Records drawn from a dataset:
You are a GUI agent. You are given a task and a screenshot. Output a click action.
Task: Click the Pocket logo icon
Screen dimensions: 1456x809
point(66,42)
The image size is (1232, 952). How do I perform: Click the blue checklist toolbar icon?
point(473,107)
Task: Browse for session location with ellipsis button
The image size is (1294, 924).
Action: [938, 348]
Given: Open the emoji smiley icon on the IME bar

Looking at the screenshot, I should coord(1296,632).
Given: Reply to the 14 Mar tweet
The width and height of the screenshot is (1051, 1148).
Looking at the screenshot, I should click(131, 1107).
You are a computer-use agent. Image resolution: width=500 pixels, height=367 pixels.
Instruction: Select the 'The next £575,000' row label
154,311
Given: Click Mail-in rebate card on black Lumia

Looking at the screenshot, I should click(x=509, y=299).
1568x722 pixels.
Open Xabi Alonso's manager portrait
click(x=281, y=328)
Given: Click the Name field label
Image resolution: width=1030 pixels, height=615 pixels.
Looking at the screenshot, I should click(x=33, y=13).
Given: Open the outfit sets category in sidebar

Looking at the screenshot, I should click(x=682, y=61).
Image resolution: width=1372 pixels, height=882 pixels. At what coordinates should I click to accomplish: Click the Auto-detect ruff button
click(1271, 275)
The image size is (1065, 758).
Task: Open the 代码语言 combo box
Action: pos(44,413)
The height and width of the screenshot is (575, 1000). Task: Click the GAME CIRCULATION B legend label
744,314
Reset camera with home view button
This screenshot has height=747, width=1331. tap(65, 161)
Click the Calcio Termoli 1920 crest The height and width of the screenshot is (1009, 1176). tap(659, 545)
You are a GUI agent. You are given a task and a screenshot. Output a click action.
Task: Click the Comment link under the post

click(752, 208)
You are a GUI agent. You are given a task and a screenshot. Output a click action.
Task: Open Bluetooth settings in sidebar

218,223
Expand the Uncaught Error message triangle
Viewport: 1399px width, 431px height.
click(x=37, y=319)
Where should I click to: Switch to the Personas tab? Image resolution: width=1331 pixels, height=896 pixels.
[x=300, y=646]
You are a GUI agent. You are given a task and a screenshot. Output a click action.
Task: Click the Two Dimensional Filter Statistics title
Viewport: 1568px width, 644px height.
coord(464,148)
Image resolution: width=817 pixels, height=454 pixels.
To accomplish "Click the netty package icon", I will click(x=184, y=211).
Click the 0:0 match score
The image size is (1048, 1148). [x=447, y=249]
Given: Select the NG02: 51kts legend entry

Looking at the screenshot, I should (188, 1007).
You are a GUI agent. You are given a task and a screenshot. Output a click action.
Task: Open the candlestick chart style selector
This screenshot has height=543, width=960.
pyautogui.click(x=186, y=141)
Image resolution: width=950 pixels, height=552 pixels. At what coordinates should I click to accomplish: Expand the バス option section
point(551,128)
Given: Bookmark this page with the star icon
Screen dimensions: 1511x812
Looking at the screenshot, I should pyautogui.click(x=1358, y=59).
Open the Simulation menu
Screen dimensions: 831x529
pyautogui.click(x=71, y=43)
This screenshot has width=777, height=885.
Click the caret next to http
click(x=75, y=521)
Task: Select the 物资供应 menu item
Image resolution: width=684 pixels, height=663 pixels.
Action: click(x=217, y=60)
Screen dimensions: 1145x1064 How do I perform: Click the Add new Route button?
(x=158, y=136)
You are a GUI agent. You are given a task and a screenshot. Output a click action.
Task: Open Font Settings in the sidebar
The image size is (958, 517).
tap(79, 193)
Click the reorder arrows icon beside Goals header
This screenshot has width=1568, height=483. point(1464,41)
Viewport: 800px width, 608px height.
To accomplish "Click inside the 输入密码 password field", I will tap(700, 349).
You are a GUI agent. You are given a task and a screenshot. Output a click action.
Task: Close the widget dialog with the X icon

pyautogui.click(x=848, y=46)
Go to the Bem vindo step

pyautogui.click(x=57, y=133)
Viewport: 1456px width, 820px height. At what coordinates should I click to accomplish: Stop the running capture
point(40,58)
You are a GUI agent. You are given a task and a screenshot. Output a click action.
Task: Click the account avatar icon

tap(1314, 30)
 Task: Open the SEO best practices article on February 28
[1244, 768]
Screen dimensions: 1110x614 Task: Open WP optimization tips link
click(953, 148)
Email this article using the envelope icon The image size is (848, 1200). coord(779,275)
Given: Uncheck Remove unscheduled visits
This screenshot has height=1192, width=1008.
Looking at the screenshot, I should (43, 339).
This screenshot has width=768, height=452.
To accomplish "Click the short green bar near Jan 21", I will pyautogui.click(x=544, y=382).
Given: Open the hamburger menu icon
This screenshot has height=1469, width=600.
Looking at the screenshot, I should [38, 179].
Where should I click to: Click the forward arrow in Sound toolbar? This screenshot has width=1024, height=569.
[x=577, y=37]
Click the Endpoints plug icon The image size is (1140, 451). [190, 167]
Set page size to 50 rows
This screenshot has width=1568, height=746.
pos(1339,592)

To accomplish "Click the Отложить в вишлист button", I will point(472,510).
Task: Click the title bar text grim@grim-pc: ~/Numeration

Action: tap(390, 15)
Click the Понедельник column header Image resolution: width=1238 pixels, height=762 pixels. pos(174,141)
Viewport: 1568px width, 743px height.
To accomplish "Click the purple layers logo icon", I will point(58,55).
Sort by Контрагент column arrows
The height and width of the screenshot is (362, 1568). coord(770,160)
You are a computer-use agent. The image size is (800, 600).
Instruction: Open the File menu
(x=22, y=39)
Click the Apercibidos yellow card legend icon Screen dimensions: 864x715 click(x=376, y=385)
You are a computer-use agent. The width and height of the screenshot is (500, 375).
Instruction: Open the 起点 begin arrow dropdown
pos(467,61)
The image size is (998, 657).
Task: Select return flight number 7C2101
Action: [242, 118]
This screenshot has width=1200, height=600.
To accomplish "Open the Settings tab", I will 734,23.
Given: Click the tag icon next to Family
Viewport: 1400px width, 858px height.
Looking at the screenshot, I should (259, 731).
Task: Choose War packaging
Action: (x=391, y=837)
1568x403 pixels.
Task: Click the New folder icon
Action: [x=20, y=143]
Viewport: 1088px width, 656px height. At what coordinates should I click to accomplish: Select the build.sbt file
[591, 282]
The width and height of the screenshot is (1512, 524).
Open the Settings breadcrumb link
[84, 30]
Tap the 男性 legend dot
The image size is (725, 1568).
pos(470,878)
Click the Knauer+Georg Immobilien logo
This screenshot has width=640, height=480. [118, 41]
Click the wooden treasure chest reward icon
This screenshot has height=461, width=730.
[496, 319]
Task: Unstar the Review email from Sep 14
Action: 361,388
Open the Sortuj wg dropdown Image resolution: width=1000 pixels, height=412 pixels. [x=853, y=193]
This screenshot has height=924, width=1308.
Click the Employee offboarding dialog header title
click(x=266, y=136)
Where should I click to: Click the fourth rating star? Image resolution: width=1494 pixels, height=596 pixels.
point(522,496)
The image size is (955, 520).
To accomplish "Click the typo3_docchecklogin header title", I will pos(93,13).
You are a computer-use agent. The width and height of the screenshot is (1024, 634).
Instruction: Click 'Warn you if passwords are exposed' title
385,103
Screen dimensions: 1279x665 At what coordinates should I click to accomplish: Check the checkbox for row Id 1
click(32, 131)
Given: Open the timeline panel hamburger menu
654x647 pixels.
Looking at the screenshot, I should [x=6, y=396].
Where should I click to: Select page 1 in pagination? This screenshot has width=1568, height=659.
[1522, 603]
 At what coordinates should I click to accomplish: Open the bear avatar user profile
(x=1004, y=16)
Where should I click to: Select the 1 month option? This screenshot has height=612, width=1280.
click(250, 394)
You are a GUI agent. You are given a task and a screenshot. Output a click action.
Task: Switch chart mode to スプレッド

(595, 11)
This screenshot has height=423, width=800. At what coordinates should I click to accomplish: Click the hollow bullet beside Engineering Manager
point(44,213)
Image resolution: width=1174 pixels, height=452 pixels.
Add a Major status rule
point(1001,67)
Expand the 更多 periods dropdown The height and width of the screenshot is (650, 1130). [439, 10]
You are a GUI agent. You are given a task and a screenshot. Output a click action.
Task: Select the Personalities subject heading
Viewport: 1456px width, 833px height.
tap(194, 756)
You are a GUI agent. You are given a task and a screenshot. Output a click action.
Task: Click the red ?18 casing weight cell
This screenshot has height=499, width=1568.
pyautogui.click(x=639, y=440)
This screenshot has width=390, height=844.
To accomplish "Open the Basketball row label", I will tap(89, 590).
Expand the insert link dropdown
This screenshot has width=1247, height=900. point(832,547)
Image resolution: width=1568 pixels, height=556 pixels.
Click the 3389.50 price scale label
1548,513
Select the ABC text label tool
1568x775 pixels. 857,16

_TASK REQUIREMENTS_
The answer consists of the line holding "Task: Select the Personalities" and every line after it up to the end of the records, word for word.

_REPLY_
Task: Select the Personalities subject heading
Viewport: 1456px width, 833px height.
tap(194, 756)
You are a GUI agent. You are given a task and a screenshot. Output a click action.
Task: Click the red ?18 casing weight cell
This screenshot has height=499, width=1568.
pyautogui.click(x=639, y=440)
This screenshot has width=390, height=844.
To accomplish "Open the Basketball row label", I will tap(89, 590).
Expand the insert link dropdown
This screenshot has width=1247, height=900. point(832,547)
Image resolution: width=1568 pixels, height=556 pixels.
Click the 3389.50 price scale label
1548,513
Select the ABC text label tool
1568x775 pixels. 857,16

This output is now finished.